Wednesday, 15 December 2010

Birthday resolution

Over the last few years I have managed to keep my yarn buying in check by doing a strict monthly account of how much I have reduced my yarn store by and how much I have added to it.  This was helped by having a financial limit on my spending.

Last year I realised that I could easily spend more on wool, so the financial reasons were removed.  As a result I bought everything I that I wanted in charity shops, and my yarn store grew so quickly that the monthly account became embarrassing, and I stopped doing it.  But I still woke some mornings panicking over the amount of yarn in the store and how I was ever going to use it all up.

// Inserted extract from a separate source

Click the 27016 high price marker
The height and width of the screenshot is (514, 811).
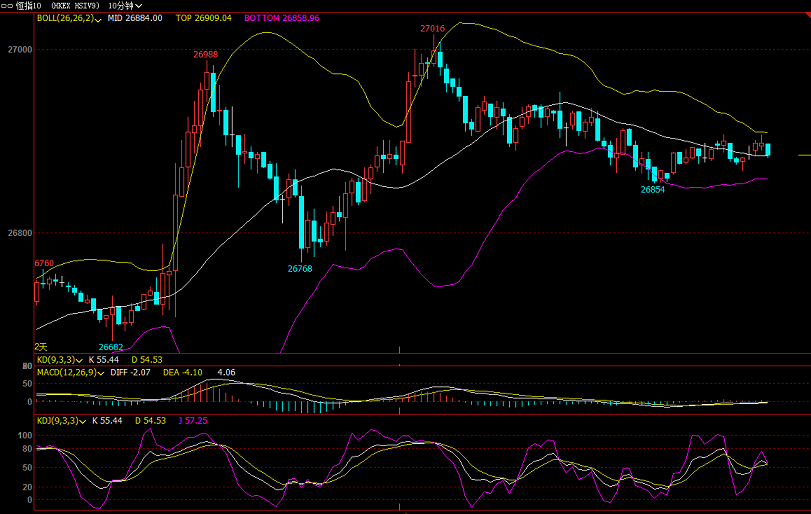point(432,29)
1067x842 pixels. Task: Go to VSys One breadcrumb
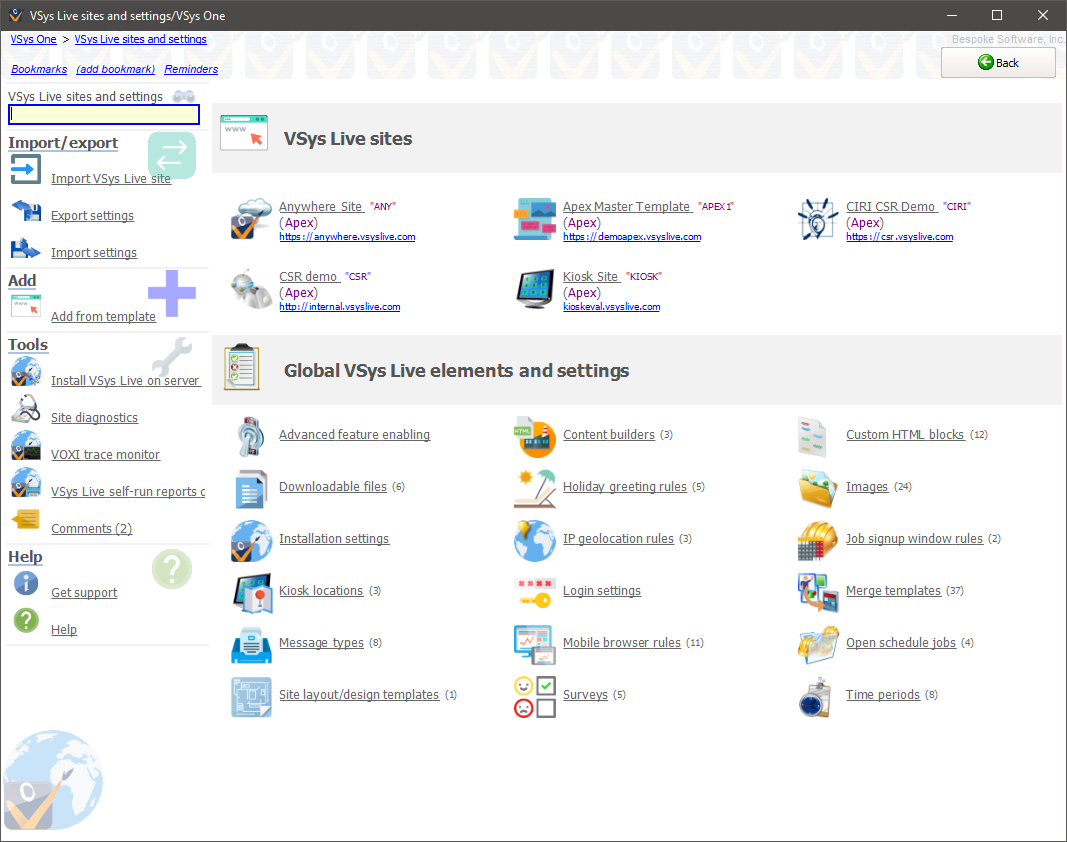coord(33,40)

I had a birthday a few weeks again, entering a new decade.  A few days later I woke with the idea that I could simply stop buying yarn.  As this coincided with a period of two weeks when I not bought any wool, because I had not seen any I fancied, it seemed a really good idea and a good place to start.  And I would not buy any yarn for the next decade.  A very fitting, a very severe birthday resolution.  A decade of no more yarn buying would reduce my yarn store considerably.  I would possibly get it down to the level where I would buy yarn for specific projects and start knitting straight away.

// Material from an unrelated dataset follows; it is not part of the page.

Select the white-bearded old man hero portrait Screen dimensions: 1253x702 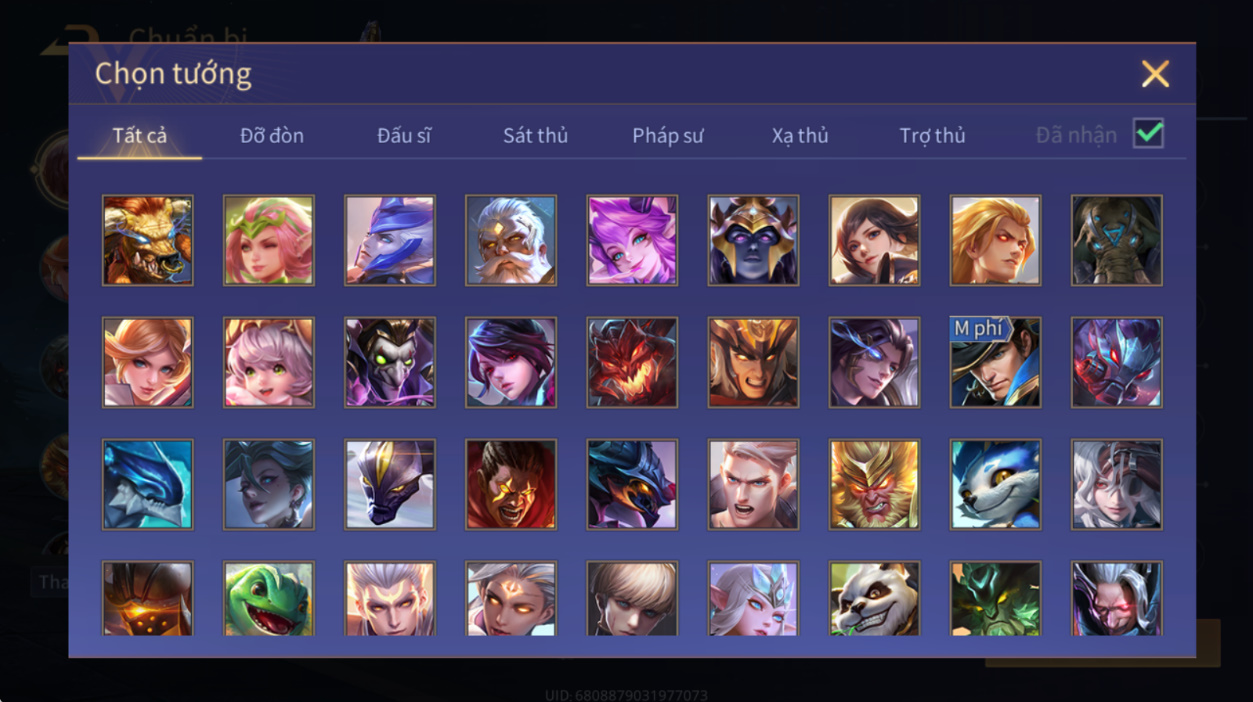tap(511, 240)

I could not of course stop buying yarn altogether, so I have given myself an allowance of 250 gr per month.  That does not sound a lot, but it becomes 3 kg per year and 30 kg over the decade.  There are also rules for what I can buy.  I will continue to buy Kaffe Fassett garments, at least if they are knitted with the kind of wool I like reusing.  I will buy pure wool DK in balls with ball bands, all Rowan and Jaeger and probably other brands if I like them.  The same with 4 ply pure wool, but to a lesser extent.  It should be colours that I like using.  Then there are the other Rowan yarns that I collect:  Tapestry, Felted Tweed, Big Wool, Kidsilk Haze.

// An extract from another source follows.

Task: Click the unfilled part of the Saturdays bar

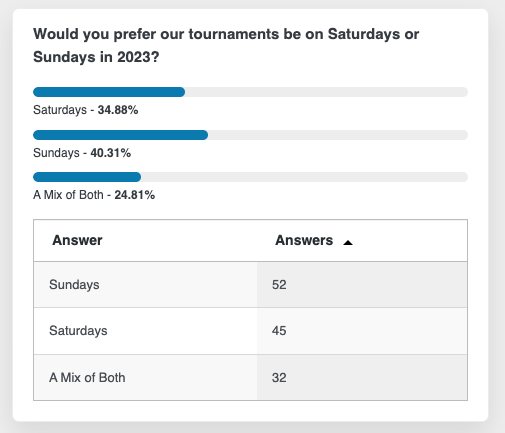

This went well for another week.  I bypassed some wool that I would otherwise have bought, but nothing that caused me heartache.  Then I found something that fitted within the rules.  A pack of Jaeger Matchmaker Merino 4 ply in a nice pale grey - such a useful colour.  So I bought it, and the 500 gr took care of my monthly allowance for November and December.  Any purchases from the January sales will have to wait until January.

It will be interesting to see how long I can keep this going.  For now it feels fine.  I have got to the point where I have started to reduce my yarn store.  Anything that I knit has to come from the yarn store; it can't be supplemented by purchases.




Wednesday, 8 December 2010

I'm knitting Noro

I bought this Noro yarn, Noro Transitions, half price in the July sales four and a half years ago.  It was an impulse buy because I liked the yarn so much.  Since then I have been looking for a pattern to knit with it, without success.  It is a chunky yarn, and patterns for chunky yarns tend to produce big, oversized, garments.  I'm small, and I will drown in anything too big.  This autumn I got tired of waiting to find something, so I took ideas from two patterns and added some of my own and made it into something that I call my own pattern.


I wanted a cardigan or jacket with buttons down the front, with a collar, close fitting over chest and arms and tulip shape below.  The shape came from the Autumn dress pattern in the Knitting October 2010 issue, but with buttons in front and long sleeves and with the skirt made narrower and shorter but with the same aran cables on the yoke.  I followed the top down method in Wendy Barnard's Lettuce coat in her Custom knits book.  My stitch count is nearly the same as both.

It has all gone quite well.  All my knitted garments end up too small, and this one is no exception.  The top down pattern was easy to follow.  It started with provisional cast on for the back yoke.  I used my crochet cast on, and I did it in three sections, so that I could do the shoulders and back neck separately.  Then I knitted the back yoke downwards - the pattern had no shaping for the shoulders or neck.  I have taken few pictures and this is the only one I've got until the ones I took today.  Then I undid the cast on and put the stitches one by one on a needle for the fronts, one at a time.  The exciting part was picking up the stitches for the sleeves, and it worked out OK.  The short rows for shaping the top of the sleeve went fine too.  This is a method I will try again.  And now that I have done it once I will be able to do it without a pattern next time.

Joining front and back and working downwards was easy.  The cables on the yokes don't match perfectly.  I started the diamond in the wrong place on the back so it extends further down than the cables.  Personally I like cables on stocking stitch rather than reverse stocking stitch, so that's how I did it.  At this point I went back to doing the sleeves to see how much yarn they would take.  I know now that there is plenty left, so there was no need to worry.


The bit I enjoyed most was knitting the long rows of stocking stitch, although I find it tiring to knit with large needles.  Now I long for 4 ply knitting!  Overall I'm not very happy with my coat though.  I think the yarn looked better in hanks than knitted.  The stripes are too colourful for my liking.  As I remember it there were other shades available but all of them bright, and I picked this one as my favourite.





Now I only have the bottom ribbing to do, and finishing the right sleeve.  Then I have to devise a collar and pick up and knit the button bands.  And then it will be ready, with no sewing except for a few buttons.  I'm in no hurry now.